While commending the “holistic approach”, Metcalfe said there would be a need for more inspectors and specialist training.
It also comes as inspectors still are getting to grips with the curriculum focus of the new framework, and as the inspectorate prepares to routinely inspect ‘outstanding’ schools again from September.
Stephen Mitchell, director of education management firm Keystone Knowledge, said Ofsted inspectors “may not have the appropriate skills to understand and judge financial decisions”.
However, overall Mitchell felt the policy could be a “welcome step” as parents already expect Ofsted “to be the regulator that passes a view on the efficiency of their children’s school”.
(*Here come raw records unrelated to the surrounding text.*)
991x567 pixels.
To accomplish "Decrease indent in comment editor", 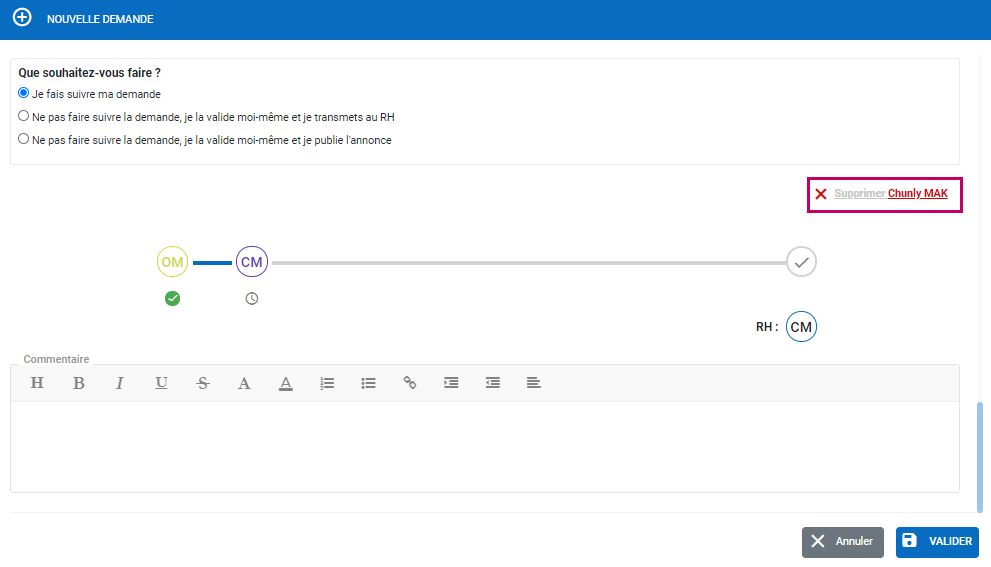I will coord(492,383).
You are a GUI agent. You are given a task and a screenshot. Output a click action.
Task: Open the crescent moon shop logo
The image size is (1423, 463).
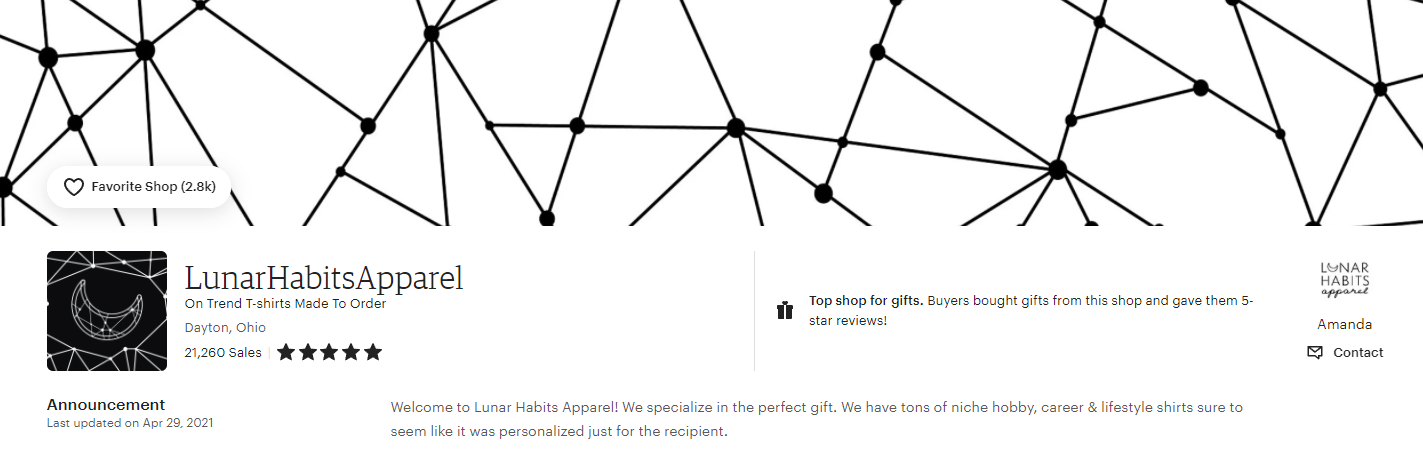click(107, 311)
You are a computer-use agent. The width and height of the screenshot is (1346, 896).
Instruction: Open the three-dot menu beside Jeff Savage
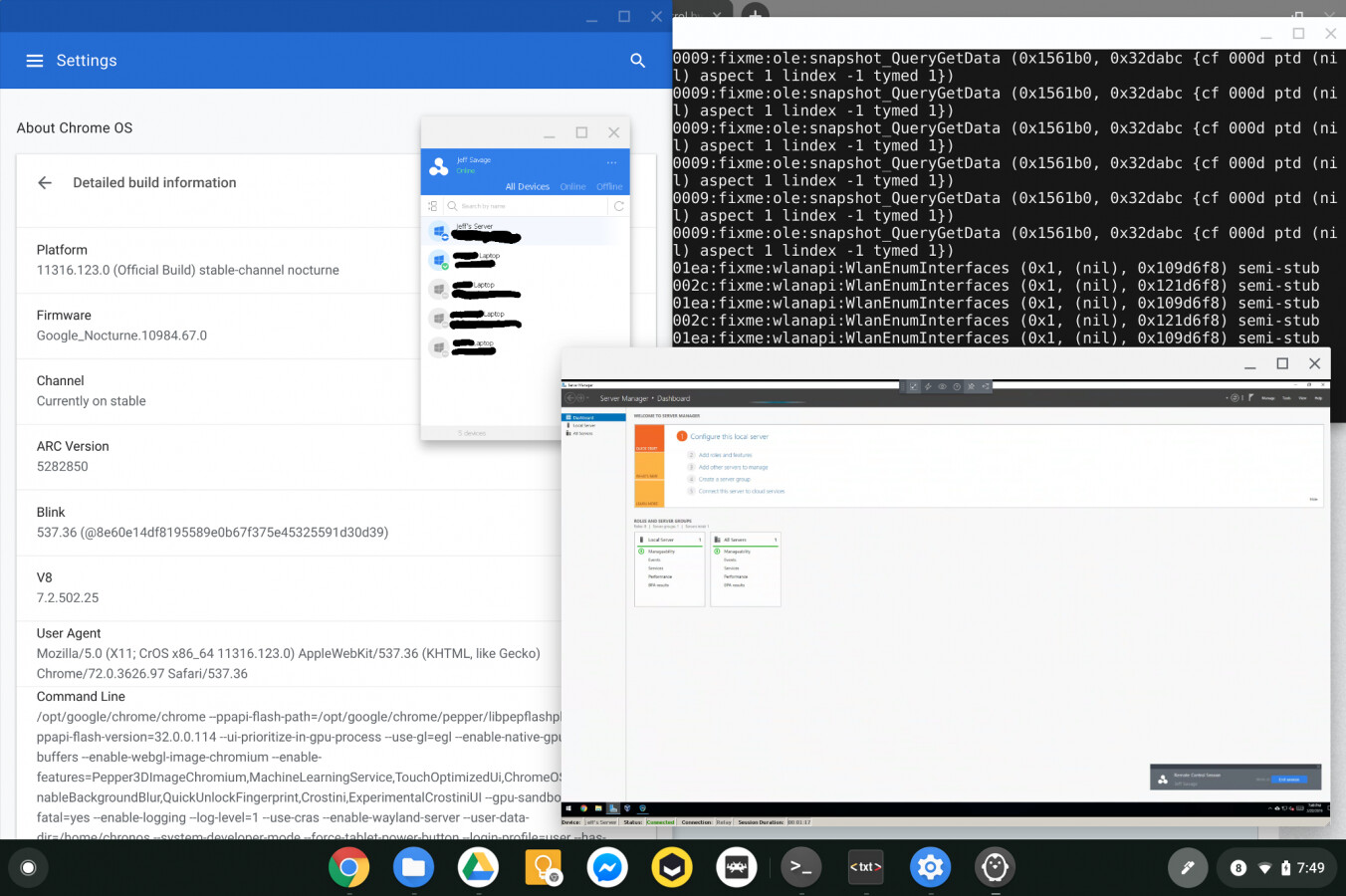click(x=611, y=161)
He added: “I think it would certainly increase the focus on financial decision-making, and the pervasiveness of the impact of decisions into schools leadership teams and this isn’t a bad thing.”
The trial is separate to government’s plans for Ofsted to ensure all inspection reports include a “rating for financial management and oversight” within the school, academy or academy trust.
Further details of this have not yet been released.
Stephen Morales, chief executive of the Institute of School Business Leadership, added school leadership should not be assessed “in silos”. If the new system is conducted “in the spirit of joint leadership” – bringing resources, governance and pedagogical leadership together – it could end up “empowering” schools, he added.
Ofsted also confirmed they will re-introduce thematic subject reviews, starting with maths and languages.